Annette Jantzen in Hohenems: Die Frauen der Bibel, die im Gottesdienst kaum vorkommen
Lesung und Gespräch mit Annette Jantzen
Mittwoch, 6. Mai 2026, 19:30 Uhr
Bücherei Hohenems, Marktstraße 1a
In Kooperation mit dem Bibellabor und dem Katholischen Bildungswerk der Diözese Feldkirch
Moderation: Marlies Enenkel-Huber
Annette Jantzen stellt ihr neues Buch „Die ignorierten Frauen der Bibel. Was im Gottesdienst nicht gelesen wird“ vor. Es zeigt, dass nur rund ein Drittel der biblischen Frauengestalten in den katholischen Lesungen vorkommt und ihre Geschichten dort meist stark gekürzt werden. Moderiert wird der Abend von Marlies Enenkel-Huber, Geschäftsführerin des Katholischen Bildungswerks Vorarlberg.
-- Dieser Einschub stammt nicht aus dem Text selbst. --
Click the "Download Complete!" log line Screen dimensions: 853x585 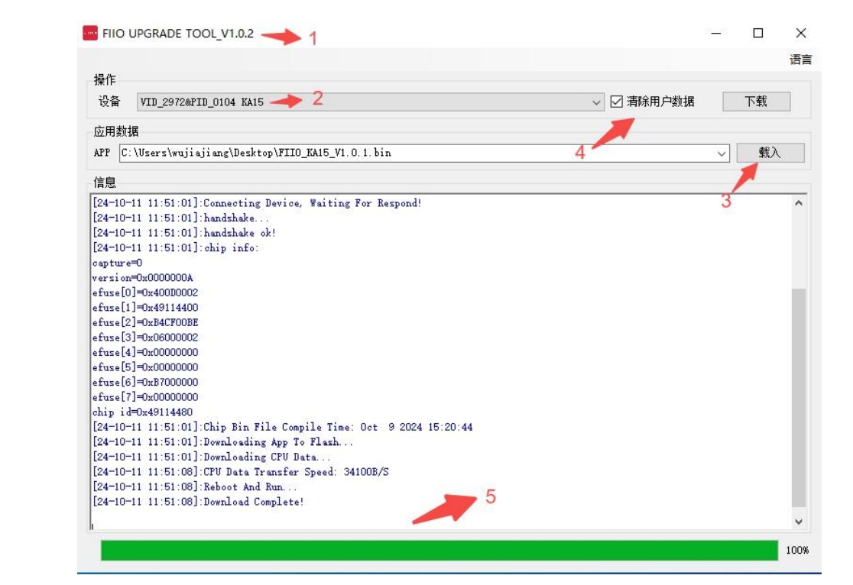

Die Bibel ist voller Frauen. Aber wer katholische Gottesdienste besucht, bekommt von ihnen nur einen kleinen Teil zu hören. Genau darin liegt der Skandal, den Annette Jantzen in ihrem neuen Buch freilegt: Nicht die Bibel selbst lässt Frauen verstummen, sondern die Auswahl der Texte, die in der Liturgie gelesen werden. Nur rund ein Drittel der biblischen Frauengestalten kommt in den gottesdienstlichen Lesungen überhaupt vor. Und selbst dort werden ihre Geschichten meist gekürzt. Was fehlt, ist nicht bloß ein Randthema. Es fehlt ein großer Teil menschlicher Erfahrung, Glaubensgeschichte und geistlicher Autorität.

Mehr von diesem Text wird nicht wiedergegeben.